## Excerpt to read
* * *

Monday, February 4
THE ENRIGHT FILES - The Stereotypical Tough Guy Loner Lawman
What makes a mystery novel more than a guilty pleasure?
Michael Enright, host of The Sunday Edition, in conversation with two masters of the police procedural: Swedish writer Henning Mankell and American novelist Craig Johnson.
Tuesday, February 5 - Wednesday, February 6
IMAGINATION
The poet William Blake claimed that the imagination is our highest
faculty and central to our perception and experience of reality. More
than two hundred years later, scientific research on the brain and
creativity confirms the great poet's insight. IDEAS producer Frank Faulk explores the key role the imagination plays in our lives.
Thursday, February 7
THE GAMES OF OLYMPIAOne year
from today - on February 7th, 2014 - the 22nd Olympic Winter Games
begin in Sochi, Russia. As the countdown begins, IDEAS takes you
back in time to Ancient Greece to see what the very first Olympic
Games - known then as the Olympic struggles - were really like. This
IDEAS classic, from 1988, was by historian and classicist
Brent Shaw.
Friday, February 8
BRAIN BANG THEORY
Dr. Charles Tator grew up loving hockey. Now, as an eminent
neurosurgeon, scientist and researcher, he must face the patients and
the families of those who suffer from concussions, spinal cord injury
and disability. He's learned a lot about traumatic sports injuries and
he sits down with IDEAS host
Paul Kennedy to tell Canadians what they might not want to hear.
Monday, February 4 - Ideas in the Afternoon
VASARI'S MOST EMINENT LIVES
In the mid-1500s,
Giorgio Vasari's short biographies created
art history, the artist as genius and even the "Renaissance". Although
rife with inaccuracies and outright lies, his book is still the source
on Leonardo, Michelangelo, and many others.
Tony Luppino leafs through Vasari's Lives to see how it still shapes our ideas of art.

* * *

## What you are asked to do
Retype the part of the program schedule from "Thursday, February 7" up to and including "Brent Shaw.".

* * *

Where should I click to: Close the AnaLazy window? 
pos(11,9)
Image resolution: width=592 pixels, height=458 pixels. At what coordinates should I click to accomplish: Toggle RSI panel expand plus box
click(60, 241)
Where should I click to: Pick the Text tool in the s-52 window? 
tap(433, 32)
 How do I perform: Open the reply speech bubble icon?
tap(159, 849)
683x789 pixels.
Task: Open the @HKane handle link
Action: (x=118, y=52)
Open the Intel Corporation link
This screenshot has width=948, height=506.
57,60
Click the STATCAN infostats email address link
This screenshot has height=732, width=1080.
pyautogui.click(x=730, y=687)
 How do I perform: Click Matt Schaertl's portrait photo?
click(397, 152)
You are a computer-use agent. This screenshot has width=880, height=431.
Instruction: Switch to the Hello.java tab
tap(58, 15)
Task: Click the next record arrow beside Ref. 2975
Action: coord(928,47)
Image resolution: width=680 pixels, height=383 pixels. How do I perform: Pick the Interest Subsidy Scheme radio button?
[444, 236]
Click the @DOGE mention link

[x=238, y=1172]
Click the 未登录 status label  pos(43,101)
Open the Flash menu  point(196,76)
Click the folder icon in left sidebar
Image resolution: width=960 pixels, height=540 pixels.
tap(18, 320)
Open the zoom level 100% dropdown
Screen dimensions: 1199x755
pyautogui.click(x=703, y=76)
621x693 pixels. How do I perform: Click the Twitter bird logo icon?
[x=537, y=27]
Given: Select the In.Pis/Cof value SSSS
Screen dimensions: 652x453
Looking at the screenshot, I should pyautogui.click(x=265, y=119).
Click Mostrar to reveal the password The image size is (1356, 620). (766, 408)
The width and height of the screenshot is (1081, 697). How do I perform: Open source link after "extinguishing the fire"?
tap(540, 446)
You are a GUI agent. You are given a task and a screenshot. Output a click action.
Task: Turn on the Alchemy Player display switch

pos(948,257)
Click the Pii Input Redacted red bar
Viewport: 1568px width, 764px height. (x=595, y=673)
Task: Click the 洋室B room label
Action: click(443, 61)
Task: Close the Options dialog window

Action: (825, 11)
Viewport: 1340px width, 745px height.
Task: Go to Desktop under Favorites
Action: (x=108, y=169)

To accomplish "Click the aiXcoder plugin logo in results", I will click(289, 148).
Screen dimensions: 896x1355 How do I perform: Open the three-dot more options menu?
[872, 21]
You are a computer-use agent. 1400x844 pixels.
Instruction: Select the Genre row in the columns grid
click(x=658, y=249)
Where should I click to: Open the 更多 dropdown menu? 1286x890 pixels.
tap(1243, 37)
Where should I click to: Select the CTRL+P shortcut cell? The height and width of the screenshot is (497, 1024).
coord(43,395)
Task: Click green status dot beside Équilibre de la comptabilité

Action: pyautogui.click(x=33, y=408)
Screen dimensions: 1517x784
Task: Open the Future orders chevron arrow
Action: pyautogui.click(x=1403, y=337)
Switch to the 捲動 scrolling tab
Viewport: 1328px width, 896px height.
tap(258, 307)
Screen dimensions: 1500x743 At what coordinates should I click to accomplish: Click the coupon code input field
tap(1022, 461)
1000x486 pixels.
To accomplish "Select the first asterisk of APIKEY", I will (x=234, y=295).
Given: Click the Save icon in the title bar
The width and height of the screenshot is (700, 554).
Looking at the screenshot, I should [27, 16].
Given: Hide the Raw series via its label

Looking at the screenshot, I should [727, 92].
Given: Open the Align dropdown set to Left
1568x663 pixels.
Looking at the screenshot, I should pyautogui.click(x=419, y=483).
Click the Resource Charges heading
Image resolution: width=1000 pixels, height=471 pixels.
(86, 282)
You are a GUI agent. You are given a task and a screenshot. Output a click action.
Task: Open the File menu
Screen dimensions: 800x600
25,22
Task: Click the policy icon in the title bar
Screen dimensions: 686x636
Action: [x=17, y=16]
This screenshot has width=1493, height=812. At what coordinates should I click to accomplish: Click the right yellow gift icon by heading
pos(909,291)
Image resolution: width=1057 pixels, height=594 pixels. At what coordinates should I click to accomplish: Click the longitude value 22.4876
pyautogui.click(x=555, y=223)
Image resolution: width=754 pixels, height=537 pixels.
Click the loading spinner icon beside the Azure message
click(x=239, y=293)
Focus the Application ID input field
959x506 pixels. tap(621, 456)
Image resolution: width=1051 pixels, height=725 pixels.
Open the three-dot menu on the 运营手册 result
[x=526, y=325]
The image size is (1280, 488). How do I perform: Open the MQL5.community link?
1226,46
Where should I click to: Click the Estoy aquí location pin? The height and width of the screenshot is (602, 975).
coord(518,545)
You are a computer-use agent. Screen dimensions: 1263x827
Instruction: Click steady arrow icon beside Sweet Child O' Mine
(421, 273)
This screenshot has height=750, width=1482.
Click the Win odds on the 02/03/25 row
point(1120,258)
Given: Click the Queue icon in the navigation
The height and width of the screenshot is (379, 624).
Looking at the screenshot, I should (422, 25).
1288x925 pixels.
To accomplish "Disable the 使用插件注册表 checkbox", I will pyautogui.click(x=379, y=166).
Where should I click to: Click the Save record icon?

* * *

## Result of this exercise
Thursday, February 7
THE GAMES OF OLYMPIAOne year
from today - on February 7th, 2014 - the 22nd Olympic Winter Games
begin in Sochi, Russia. As the countdown begins, IDEAS takes you
back in time to Ancient Greece to see what the very first Olympic
Games - known then as the Olympic struggles - were really like. This
IDEAS classic, from 1988, was by historian and classicist
Brent Shaw.